In the following listing, find the lines containing "agent" and report them.

----

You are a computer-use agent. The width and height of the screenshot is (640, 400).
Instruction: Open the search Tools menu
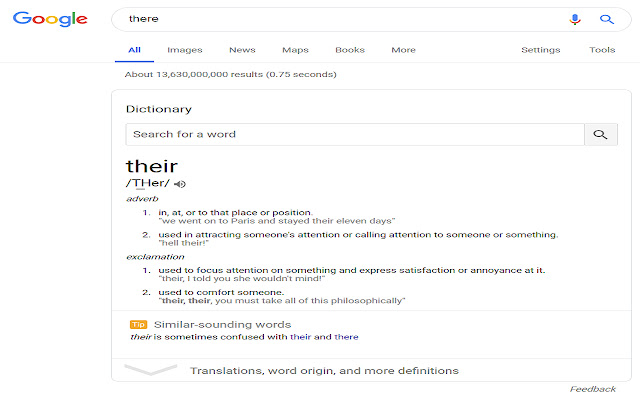click(602, 50)

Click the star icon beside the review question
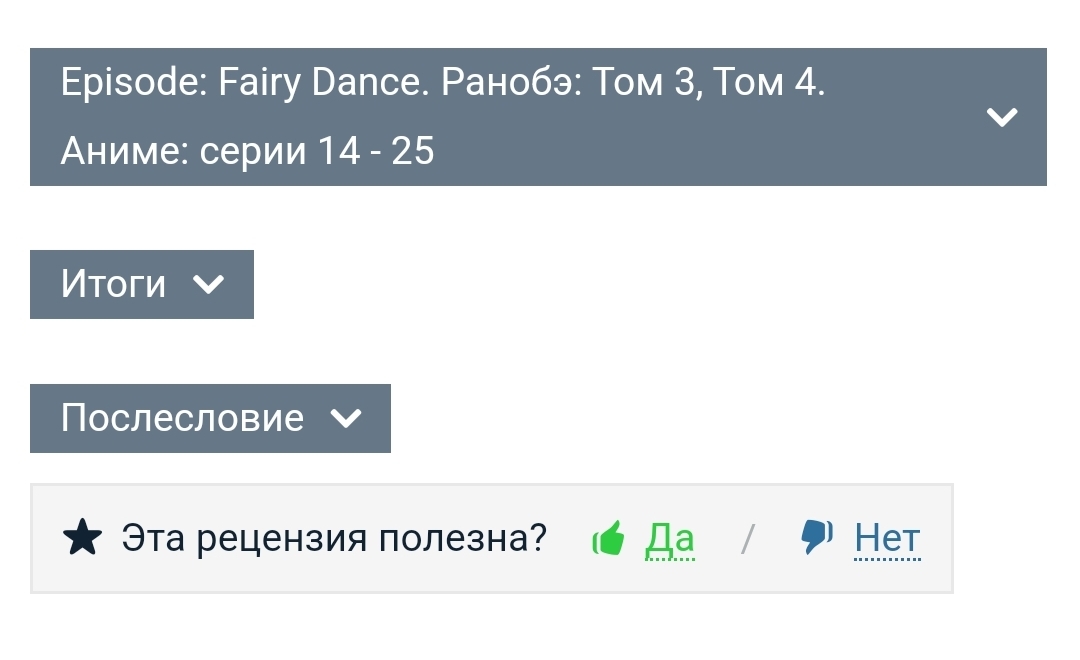82,539
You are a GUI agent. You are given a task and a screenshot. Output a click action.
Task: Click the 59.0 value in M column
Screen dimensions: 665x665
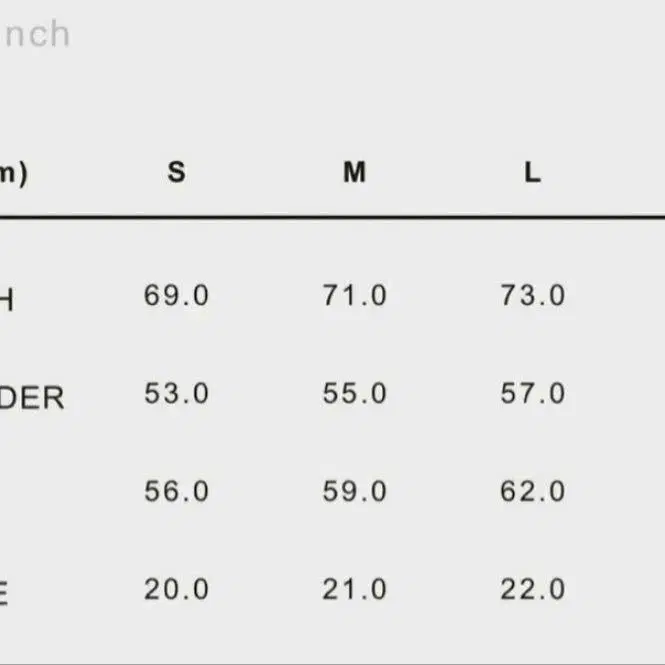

----

### Expected output
You are a computer-use agent. The width and height of the screenshot is (640, 400).
You are a GUI agent. You are given a task and a screenshot. Output a click action.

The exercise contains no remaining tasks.